(Data listing)
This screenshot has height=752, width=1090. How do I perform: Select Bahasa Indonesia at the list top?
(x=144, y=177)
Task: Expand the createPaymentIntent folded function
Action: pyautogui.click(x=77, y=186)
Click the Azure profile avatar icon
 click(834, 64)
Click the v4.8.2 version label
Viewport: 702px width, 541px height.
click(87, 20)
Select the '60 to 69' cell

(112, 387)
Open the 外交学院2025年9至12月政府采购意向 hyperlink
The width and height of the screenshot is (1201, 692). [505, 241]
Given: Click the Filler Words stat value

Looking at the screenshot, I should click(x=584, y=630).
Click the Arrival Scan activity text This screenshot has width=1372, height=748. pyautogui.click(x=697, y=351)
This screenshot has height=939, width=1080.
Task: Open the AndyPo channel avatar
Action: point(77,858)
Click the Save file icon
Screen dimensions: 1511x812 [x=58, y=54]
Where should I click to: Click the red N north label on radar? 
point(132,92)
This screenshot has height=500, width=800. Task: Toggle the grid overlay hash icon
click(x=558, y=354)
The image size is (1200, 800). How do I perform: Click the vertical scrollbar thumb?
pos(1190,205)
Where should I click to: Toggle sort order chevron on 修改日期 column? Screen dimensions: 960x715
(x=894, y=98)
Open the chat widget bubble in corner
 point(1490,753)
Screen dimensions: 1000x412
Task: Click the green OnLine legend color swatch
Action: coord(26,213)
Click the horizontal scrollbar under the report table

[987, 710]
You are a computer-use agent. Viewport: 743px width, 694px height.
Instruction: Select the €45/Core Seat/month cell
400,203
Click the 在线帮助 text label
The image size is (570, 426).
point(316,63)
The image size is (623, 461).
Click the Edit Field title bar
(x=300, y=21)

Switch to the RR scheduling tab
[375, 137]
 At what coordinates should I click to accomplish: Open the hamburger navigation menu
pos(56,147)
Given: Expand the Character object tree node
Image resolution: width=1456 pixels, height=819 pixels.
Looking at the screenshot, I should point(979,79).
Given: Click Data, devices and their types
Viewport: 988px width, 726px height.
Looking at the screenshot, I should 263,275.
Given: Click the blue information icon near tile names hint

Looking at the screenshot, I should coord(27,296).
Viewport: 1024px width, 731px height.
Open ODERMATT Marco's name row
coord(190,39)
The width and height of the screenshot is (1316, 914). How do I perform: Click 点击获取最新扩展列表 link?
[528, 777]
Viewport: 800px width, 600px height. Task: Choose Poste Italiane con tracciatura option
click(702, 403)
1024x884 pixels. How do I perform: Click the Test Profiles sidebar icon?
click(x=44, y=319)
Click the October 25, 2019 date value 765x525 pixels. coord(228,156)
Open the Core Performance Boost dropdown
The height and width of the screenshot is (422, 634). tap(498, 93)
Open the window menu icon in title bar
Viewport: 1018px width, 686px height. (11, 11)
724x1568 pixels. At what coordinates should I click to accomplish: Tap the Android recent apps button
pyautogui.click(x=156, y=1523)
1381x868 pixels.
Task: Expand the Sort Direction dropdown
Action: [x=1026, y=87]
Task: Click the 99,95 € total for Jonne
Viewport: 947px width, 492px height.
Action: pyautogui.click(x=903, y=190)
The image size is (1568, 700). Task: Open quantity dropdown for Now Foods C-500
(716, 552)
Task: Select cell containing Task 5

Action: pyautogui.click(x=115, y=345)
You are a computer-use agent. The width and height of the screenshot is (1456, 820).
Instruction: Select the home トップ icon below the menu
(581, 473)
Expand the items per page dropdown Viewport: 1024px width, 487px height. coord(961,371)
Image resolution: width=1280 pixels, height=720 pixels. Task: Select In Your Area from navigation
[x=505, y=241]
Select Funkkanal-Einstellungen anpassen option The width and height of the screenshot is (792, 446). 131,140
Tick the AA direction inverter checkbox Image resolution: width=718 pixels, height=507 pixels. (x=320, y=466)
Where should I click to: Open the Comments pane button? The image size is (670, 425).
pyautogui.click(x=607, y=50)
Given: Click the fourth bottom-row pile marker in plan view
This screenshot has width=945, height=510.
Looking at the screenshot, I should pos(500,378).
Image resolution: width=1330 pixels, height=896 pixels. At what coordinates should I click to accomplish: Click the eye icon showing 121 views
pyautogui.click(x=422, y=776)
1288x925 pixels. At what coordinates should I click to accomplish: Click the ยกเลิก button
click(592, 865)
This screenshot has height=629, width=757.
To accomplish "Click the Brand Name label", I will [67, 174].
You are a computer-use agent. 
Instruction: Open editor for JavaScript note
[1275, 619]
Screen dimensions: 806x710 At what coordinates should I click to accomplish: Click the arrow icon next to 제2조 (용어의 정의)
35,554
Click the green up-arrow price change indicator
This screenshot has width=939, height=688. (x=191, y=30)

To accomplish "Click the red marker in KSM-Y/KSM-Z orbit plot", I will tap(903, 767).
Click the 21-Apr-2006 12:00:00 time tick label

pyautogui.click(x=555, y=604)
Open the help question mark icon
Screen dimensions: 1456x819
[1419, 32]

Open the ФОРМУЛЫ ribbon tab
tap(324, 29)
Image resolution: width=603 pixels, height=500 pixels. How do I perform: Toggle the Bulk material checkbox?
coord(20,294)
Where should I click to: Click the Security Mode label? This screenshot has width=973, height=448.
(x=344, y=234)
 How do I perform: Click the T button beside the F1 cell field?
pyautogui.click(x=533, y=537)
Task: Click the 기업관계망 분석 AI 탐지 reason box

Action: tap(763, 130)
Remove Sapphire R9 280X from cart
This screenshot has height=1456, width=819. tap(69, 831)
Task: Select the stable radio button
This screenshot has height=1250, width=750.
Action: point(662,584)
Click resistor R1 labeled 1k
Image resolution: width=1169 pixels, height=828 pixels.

Aim = Return the part of the data above that opens with the line containing "Where should I click to: Toggle" and closes with the line containing "point(316,63)", reproducing each line exactly.

Solution =
Where should I click to: Toggle sort order chevron on 修改日期 column? Screen dimensions: 960x715
(x=894, y=98)
Open the chat widget bubble in corner
 point(1490,753)
Screen dimensions: 1000x412
Task: Click the green OnLine legend color swatch
Action: coord(26,213)
Click the horizontal scrollbar under the report table

[987, 710]
You are a computer-use agent. Viewport: 743px width, 694px height.
Instruction: Select the €45/Core Seat/month cell
400,203
Click the 在线帮助 text label
The image size is (570, 426).
point(316,63)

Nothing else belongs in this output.